[[ STUDY MATERIAL, beginning ]]
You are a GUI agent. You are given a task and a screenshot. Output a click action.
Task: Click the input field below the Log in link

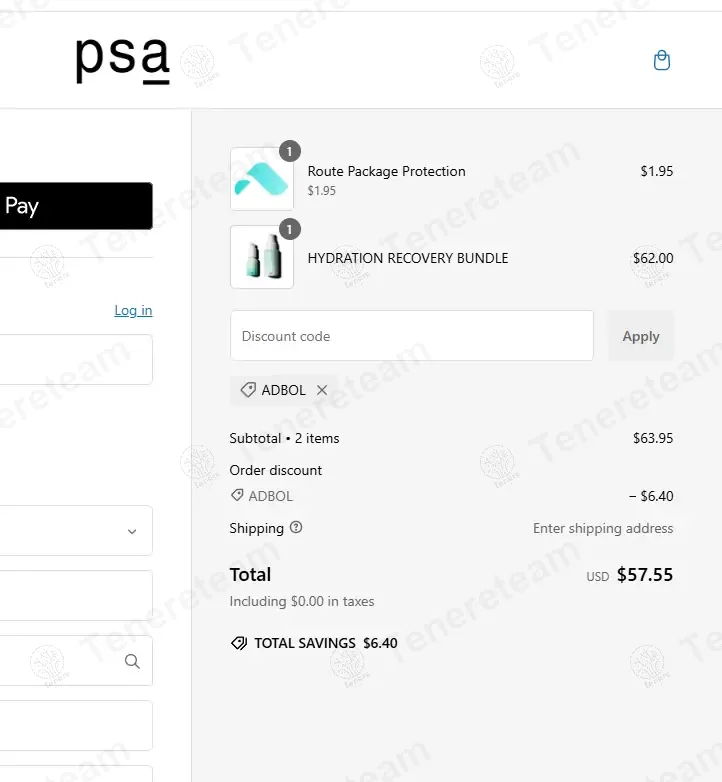pyautogui.click(x=75, y=359)
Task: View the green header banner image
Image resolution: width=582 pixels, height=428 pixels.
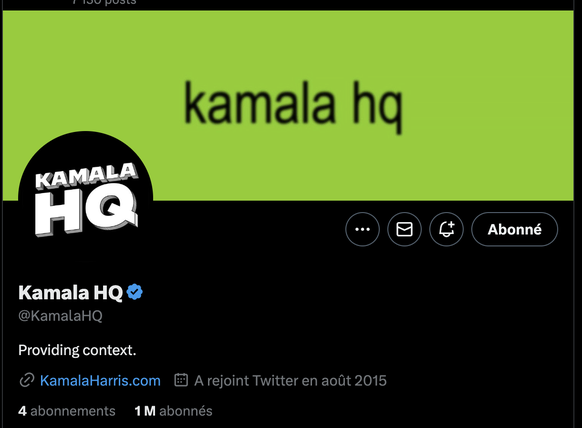Action: (x=288, y=106)
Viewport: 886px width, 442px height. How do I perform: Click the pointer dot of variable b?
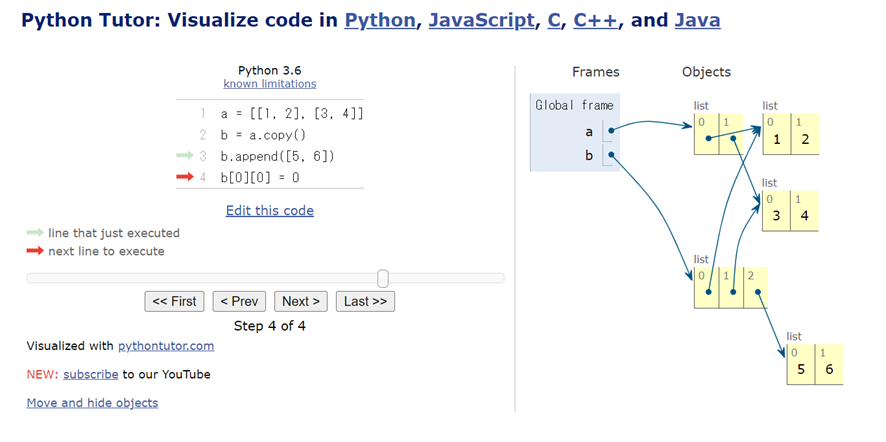point(610,155)
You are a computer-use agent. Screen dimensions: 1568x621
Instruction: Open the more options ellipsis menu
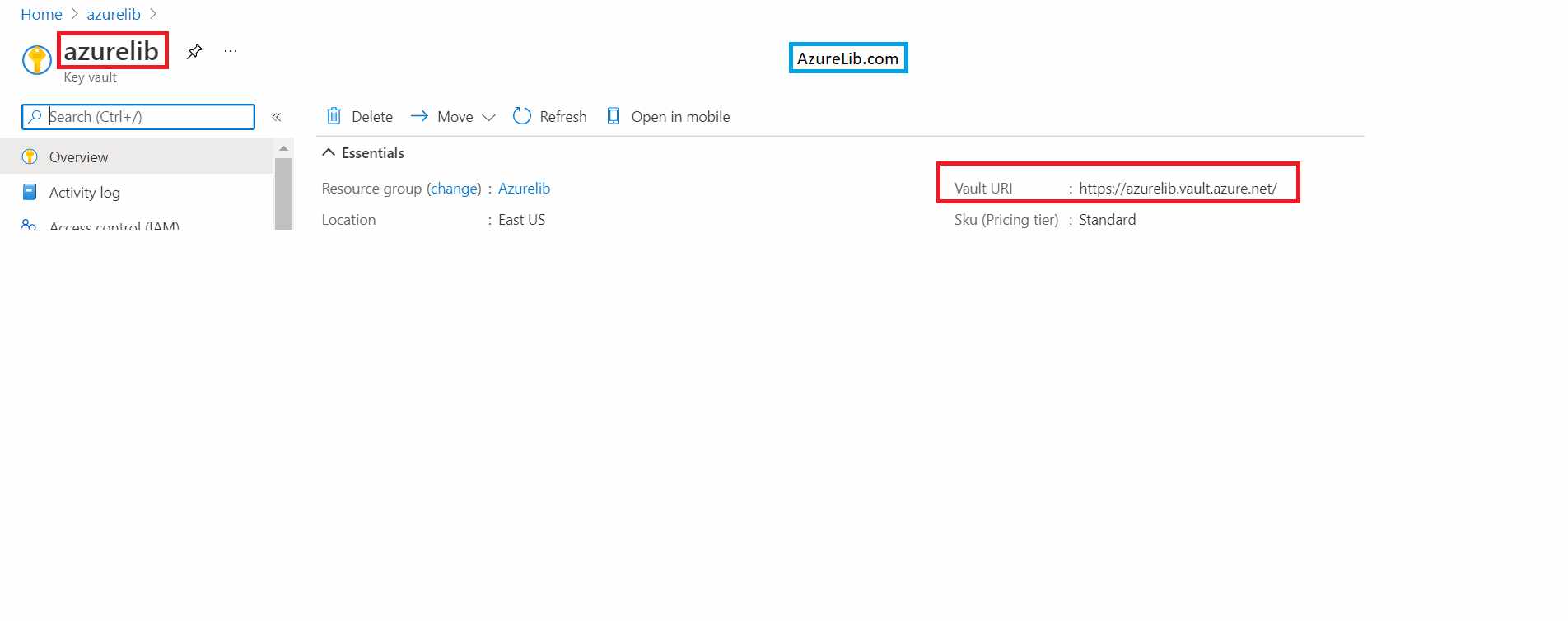pos(231,52)
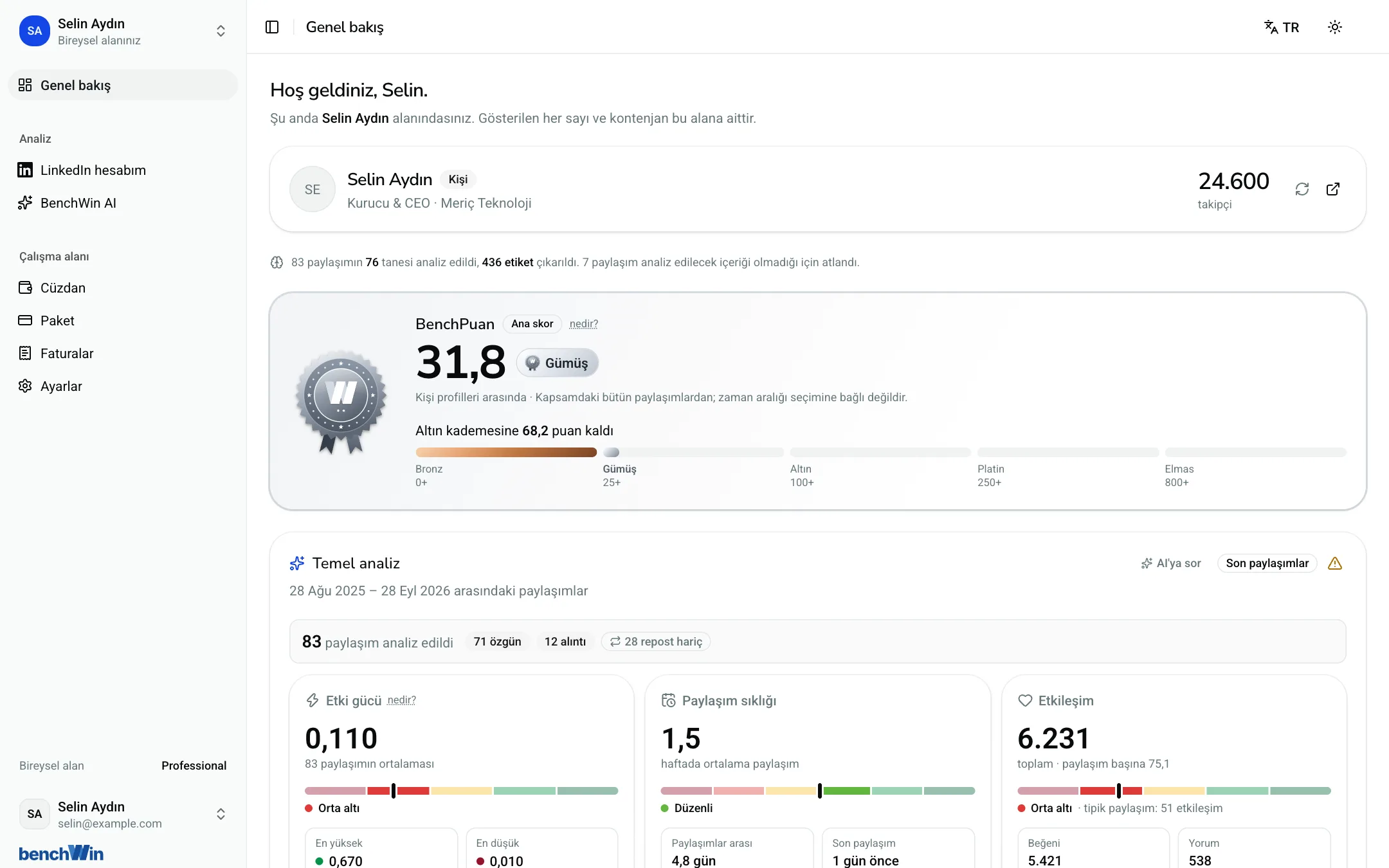Toggle Son paylaşımlar filter chip
This screenshot has width=1389, height=868.
click(x=1267, y=563)
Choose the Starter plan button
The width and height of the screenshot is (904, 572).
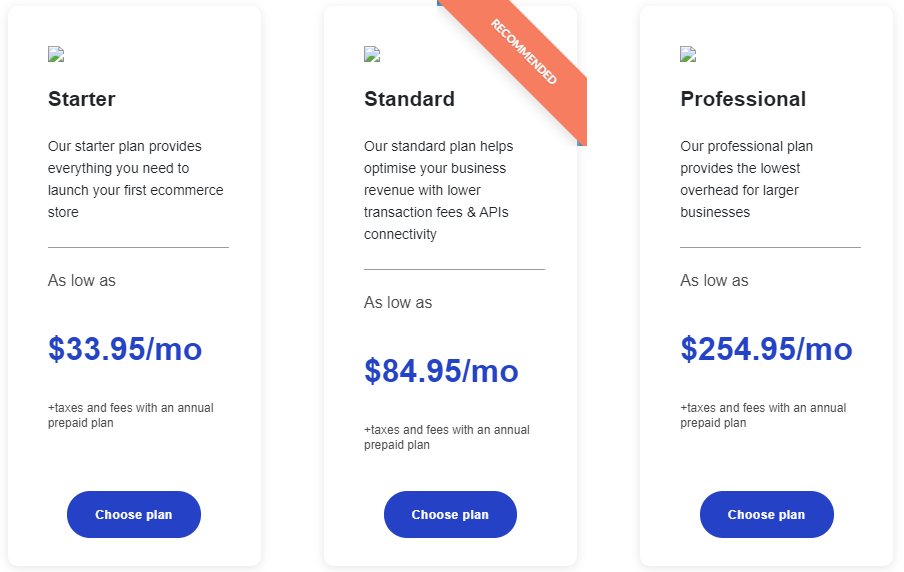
[[ STUDY MATERIAL, end ]]
### BRIEF
Nothing but the lines from the one containing "Instruction: Open the" to the last line of the records should be returned, exactly as they appear and without pictures.

### YOUR RESPONSE
Instruction: Open the more options ellipsis menu
pos(231,52)
Toggle Son paylaşımlar filter chip
This screenshot has width=1389, height=868.
click(x=1267, y=563)
Choose the Starter plan button
The width and height of the screenshot is (904, 572).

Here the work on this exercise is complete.